1888. Le sieur Fosse a fait preuve d'imagination en dessinant près de l'église un moulin à vent. Celui de Jumièges ? Aucun meunier n'a jamais été attesté en tout cas dans la prairie du Grand-Marais.

Le tintement de la cloche de Yainville, un dimanche matin d'hiver, quand le soleil éblouit la gelée blanche et que la neige anoblit toutes choses... S'il est un monument qui me tient à cœur, c'est bien l'église Saint-André. C'est là que reposent mes devanciers. J'y ai été l'enfant de chœur d'un saint homme et je puis vous affirmer, sans risque d'être démenti par les archives du Vatican, qu'aucun prêtre n'aura jamais connu servant si maladroit depuis la crucifixion. 

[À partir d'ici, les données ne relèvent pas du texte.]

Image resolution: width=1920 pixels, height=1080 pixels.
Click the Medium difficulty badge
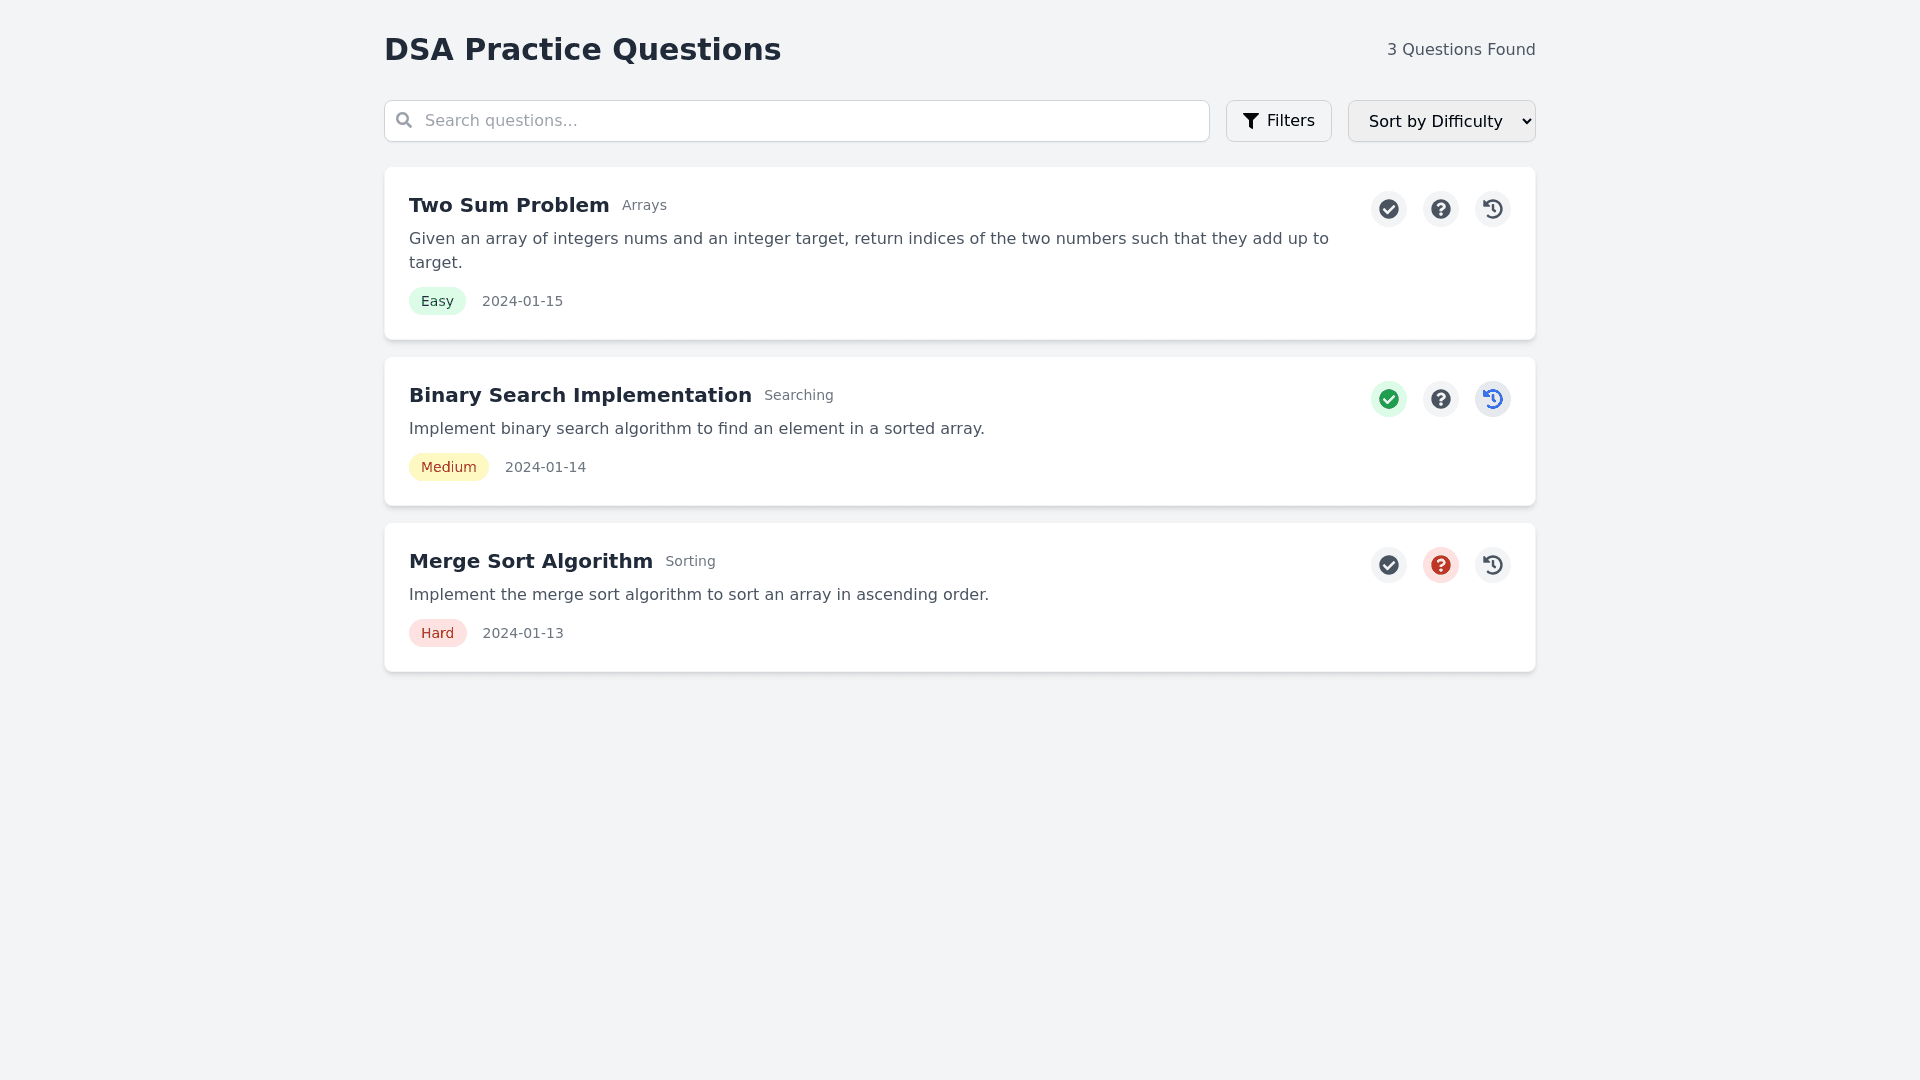448,467
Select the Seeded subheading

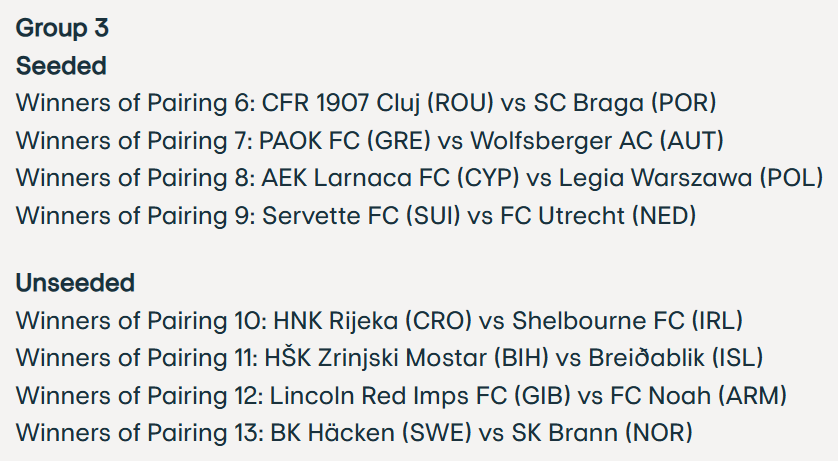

L'église de ma jeunesse avait une fonction sociale de toute première importance. C'était encore le seul lieu où se retrouvaient chaque semaine un si grand nombre de Yainvillais dans leur "comestume" du dimanche. 
C'est l'église de Yainville qui m'a fait aimer les vieilles pierres. Elle était notre château féodal, la mémoire du village. Combien de fois ai-je essayé de déchiffrer les inscriptions de tombes moussues et tout de guingois. Combien de fois suis-je allé coller mon nez contre le carreau des deux petites chapelles funéraires. Celle de la famille Boulanger qui passait pour avoir été les châtelains d'Yainville avant Sacha Guitry. Celle d'Émile Silvestre, l'ancien carrier de Claquevent et maire d'Yainville dont le portrait, sur une plaque de verre, semblait nous dévisager à travers la pénombre. Lui, le si bon Chrétien à qui mon grand-père devait un mois de prison pour une histoire de bout de ficelle...

Au commencement...


Sans doute un simple oratoire est-il à l'origine de l'église Saint-André. Il fut dressé près de la seule entrée percée dans l'immense talus défensif qui, jadis, barrait l'entrée de la presqu'île. Aussi n'est pas définitivement exclu que ce sanctuaire ait eu d'abord une fonction militaire puis religieuse à ses origines, voire un mélange des deux. Après tout, le cas de figure se rencontre ailleurs. Mais va pour une église primitive.

Comme l'abbaye de Jumièges, le temple yainvillais, s'il existait déjà, aura été ravagé par les vikings. Et sans doute abandonné en 845. Guillaume Longue Épée, le 20 février 930, restitua le lieu à l'abbaye de Jumièges. On dut alors élever sur des ruines un nouveau sanctuaire en pierres de Caumont.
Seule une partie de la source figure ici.